Les informations confidentielles enregistrées par une salariée sur sa clé USB personnelle connectée à son ordinateur professionnel perdent leur caractère personnel et peuvent être utilisées par l’employeur pour sanctionner le salarié (Cour de Cassation chambre sociale arrêt du 12 février 2013 pourvoi numéro 11-28 649).

C - Facebook et MSN : les messages restent personnels si le salarié en a limité l’accès (Cour de Cassation 1e civile 10 avril 2013 pourvoi numéro 11-19530 - Cour d’appel de Lyon Chambre sociale A 13 mars 2013 No Répertoire général : 12/05390)

Les communications sont considérées comme privées ou publiques en fonction des paramétrages effectués par le salarié utilisateur sur sa page Facebook (Cour d’appel de Rouen chambre sociale arrêt du 15 novembre 2011).

Il appartient au salarié de s’assurer et de justifier qu’il a limité l’accès à son « mur » afin de conserver à sa communication un caractère privé (Cour d’appel de Besançon chambre sociale 15 novembre 2011)

Il appartient à l’employeur qui conteste le caractère privé des communications du salarié d’établir que celui-ci n’aurait pas limité le partage de ses informations sur son compte Facebook (chambre sociale cour d’appel de Rouen arrêt précité ).

Si le salarié justifie qu’il a limité l’accessibilité de sa communication sur Facebook MSN aux seules personnes qu’il a agréées, ses propos restent d’ordre privé (1e chambre civile 10 avril 2013 pourvoi numéro 11-19 530 à propos d’une salarié assignée par son ancien l’employeur pour le contenu de sa page Facebook et sur MSN).
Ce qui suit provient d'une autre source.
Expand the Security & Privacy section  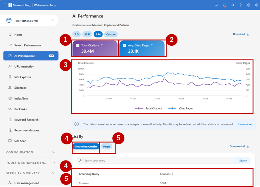point(54,173)
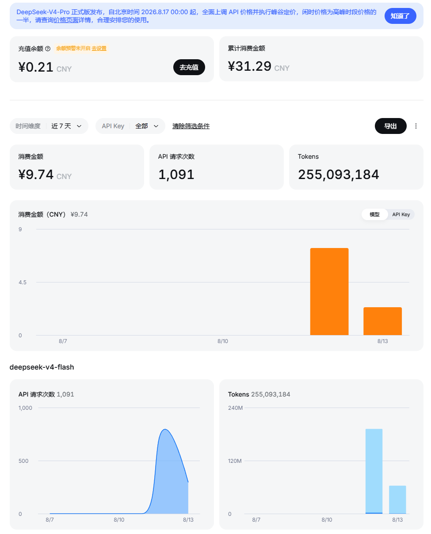
Task: Click the 去设置 balance alert link
Action: tap(99, 49)
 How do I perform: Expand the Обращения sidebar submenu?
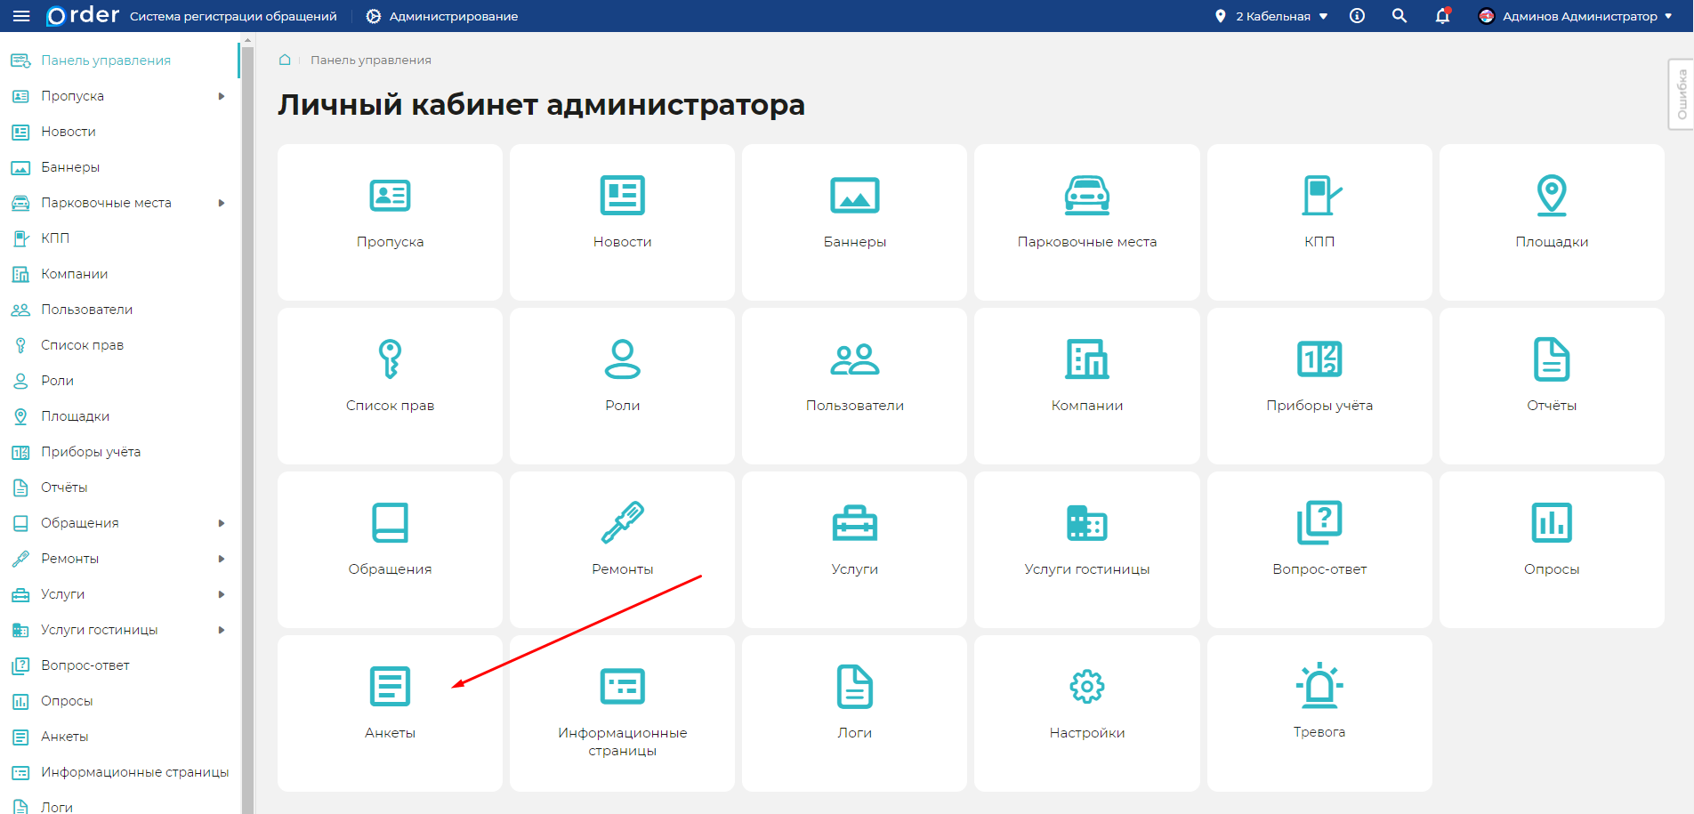pos(222,523)

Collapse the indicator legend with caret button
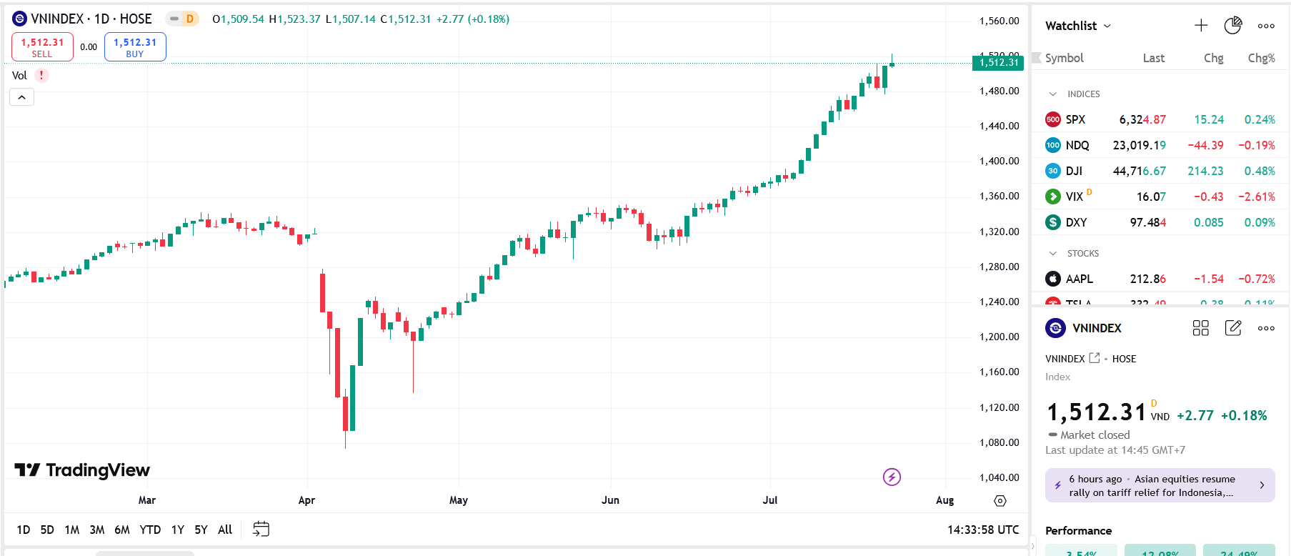pyautogui.click(x=21, y=97)
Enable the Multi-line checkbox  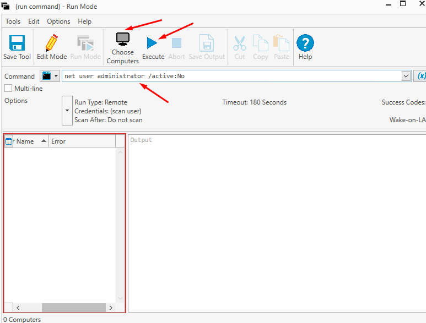(x=8, y=89)
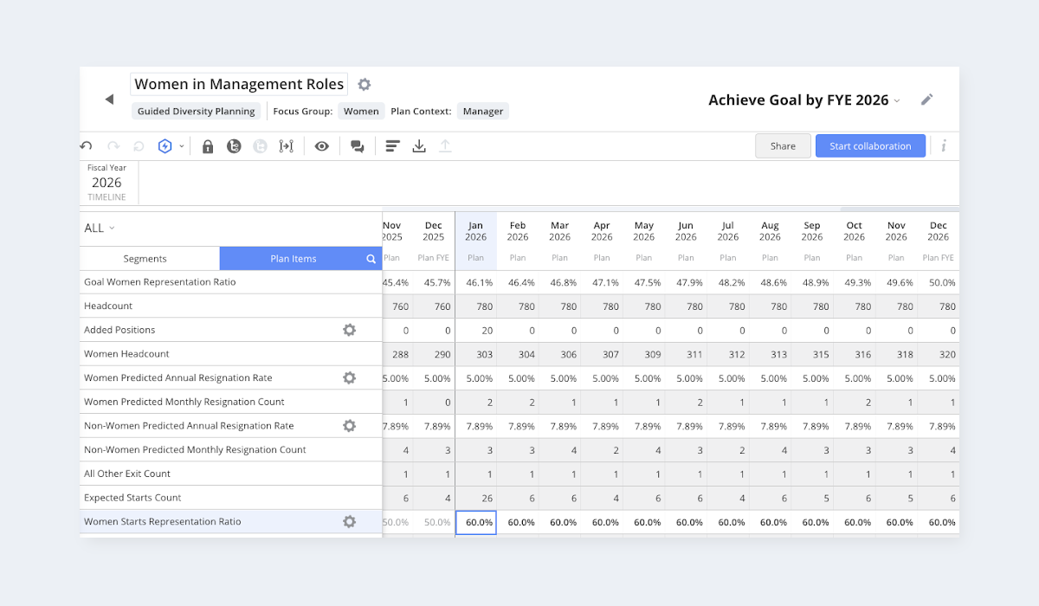Expand the arrow next to the lightning hexagon
The width and height of the screenshot is (1039, 606).
point(181,146)
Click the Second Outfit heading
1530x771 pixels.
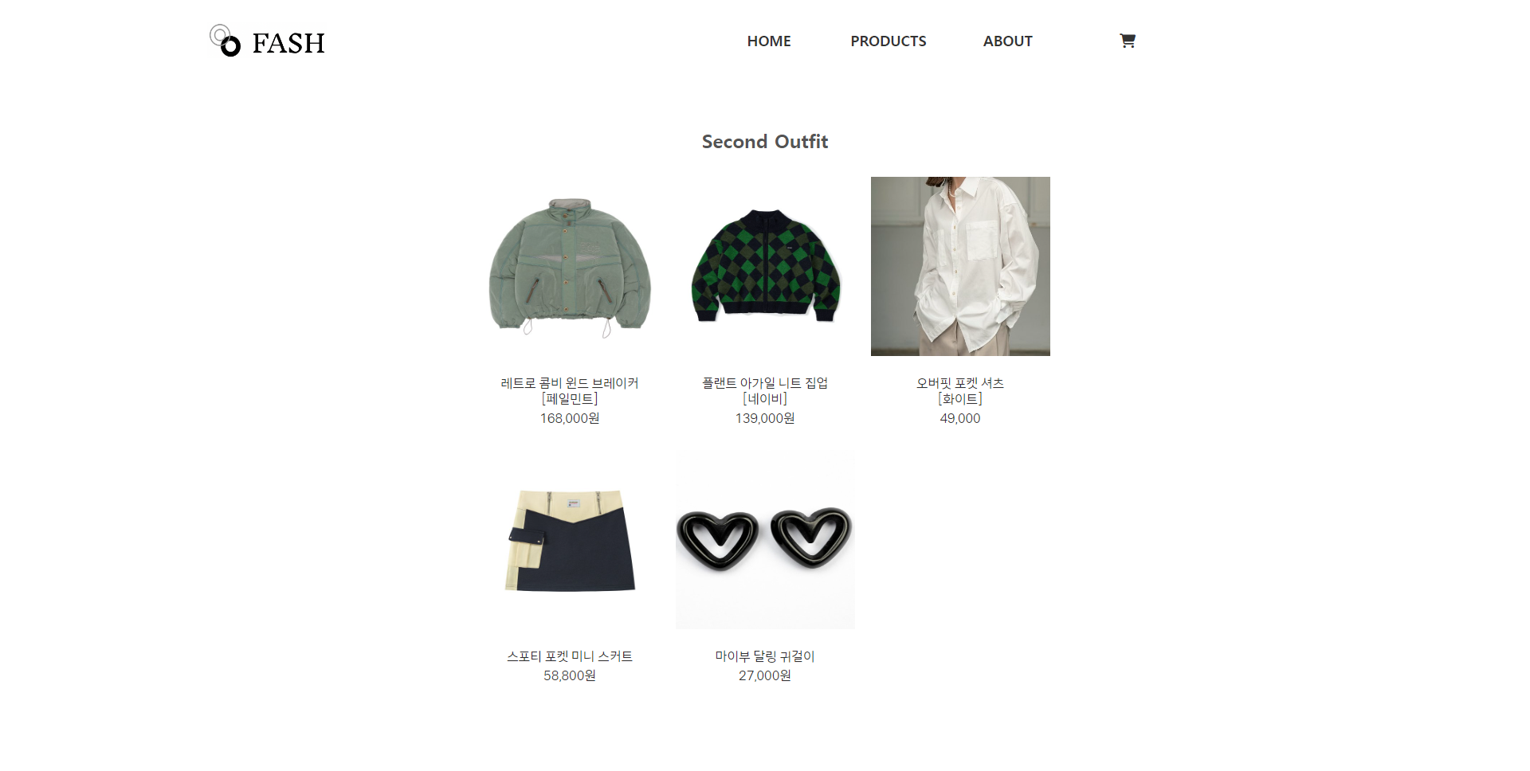(x=765, y=142)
Tel n’est pas le cas du salarié licencié pour faute lourde par son employeur suite au contenu de la page personnelle Facebook du salarié mis en ligne accessible depuis un moteur de recherche Google.

Deux éléments sont retenus par les juges du fond : un accès non restreint « confidentialité des échanges non limités » rendant le contenu public et non d’ordre privé, et un abus du droit d’expression « propos dénigrant qui dépassent le cadre normal de la liberté d’expression » :

« Le constat d’huissier dressé le 22 juillet 2010 démontre que le site litigieux, hébergé par le salarié sur une page personnelle de son fournisseur d’accès à internet Free, a été librement accessible depuis un moteur de recherche et depuis un lien hypertexte figurant sur sa page Facebook sur laquelle la confidentialité des échanges n’a pas été limitée, de sorte que la diffusion du site et tout échange s’y rapportant doit être considéré comme relevant du domaine public…
Ce site, dont la première page peut faire penser à un site officiel et qui est directement accessible par un moteur de recherche en tapant ’Eperly’ contient des propos dénigrants qui dépassent le cadre normal de la liberté d’expression et constituent un abus dudit droit .
Ils revêtent la qualification de faits fautifs"
.

Article L 1121-1 du Code du travail : « Nul ne peut apporter aux droits des personnes et aux libertés individuelles et collectives de restrictions qui ne seraient pas justifiées par la nature de la tâche à accomplir ni proportionnées au but recherché »

Article L2281-1 du Code du travail : « Les salariés bénéficient d’un droit à l’expression directe et collective sur le contenu, les conditions d’exercice et l’organisation de leur travail. »

Article 9 du Code civil : « Chacun a droit au respect de sa vie privée. Les juges peuvent, sans préjudice de la réparation du dommage subi, prescrire toutes mesures, telles que séquestre, saisie et autres, propres à empêcher ou faire cesser une atteinte à l’intimité de la vie privée : ces mesures peuvent, s’il y a urgence, être ordonnées en référé. »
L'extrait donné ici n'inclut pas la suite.